AviaAM Leasing, a Lithuania-based aircraft leasing and management services company controlled by businessman Gediminas Žiemelis, says that neither it nor its subsidiaries leased or sold aircraft to Ukraine's Khors and Dart.
Gediminas Žiemelis
© DELFI / Karolina Pansevič

"We underline that neither AviaAM Leasing nor its subsidiaries have ever leased or sold planes to Khors and Dart," AviaAM Leasing said in a comment to BNS on Monday.

The company commented on a Reuters report that cited Ukraine's aircraft register as stating that between October 2016 and February 2018, five aircraft owned by AviaAM Leasing's subsidiaries were leased to Khors and Dart, which allegedly supplied planes to Russian military contractors fighting in Syria.

"No aircraft owned by AviaAM Leasing and/or companies it controls are used either directly or indirectly for military purposes," the company said.

According to Reuters, Khors and Dart are on a US government blacklist for their role in exporting Western aircraft to Syrian airlines despite a ban.

"At the end of March, after Reuters had contacted AviaAM, three of the aircraft had been removed from the Ukrainian register. One aircraft was still listed in the register as being owned by AviaAM and was, according to the register, operated by Air Alanna, a new company that took on Dart’s liabilities and assets," the news agency said.

"The ownership of one of the aircraft was transferred to a Canadian company called Abynity Systems LP and, according to the Ukrainian register, was operated by Khors," it said.

AviaAM Leasing CEO Tadas Goberis said in a statement, "When we checked information available in Ukraine's civil aircraft register, we were surprised to see that it did not correspond to the real situation. The data in the register were registered without our knowledge. We contacted the companies we had sold aircraft to, asking them to provide the correct data to the Ukrainian register."

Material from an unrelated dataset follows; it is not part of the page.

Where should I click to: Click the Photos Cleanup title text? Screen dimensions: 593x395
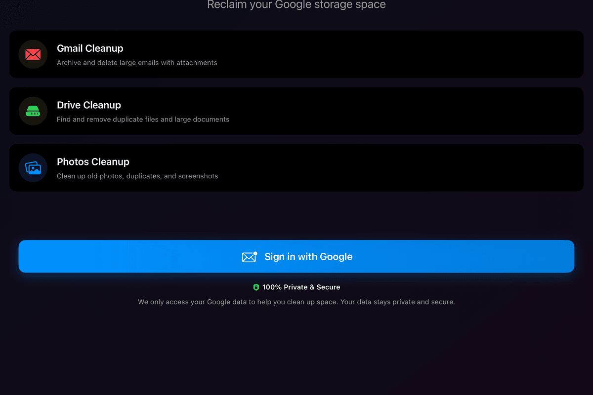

"As mentioned in the Reuters article, some of the data have been revised, but not all of it," he said, adding that "Reuters does not say anywhere in its article that AviaAM Leasing aircraft were flying in Syria".

"We also confirm that Air Alanna cannot operate the aircraft referred to in the article as neither AviaAM Leasing nor its subsidiaries have ever concluded any business transactions with Air Alanna or given that company their consent to operate the aircraft," AviaAM Leasing said.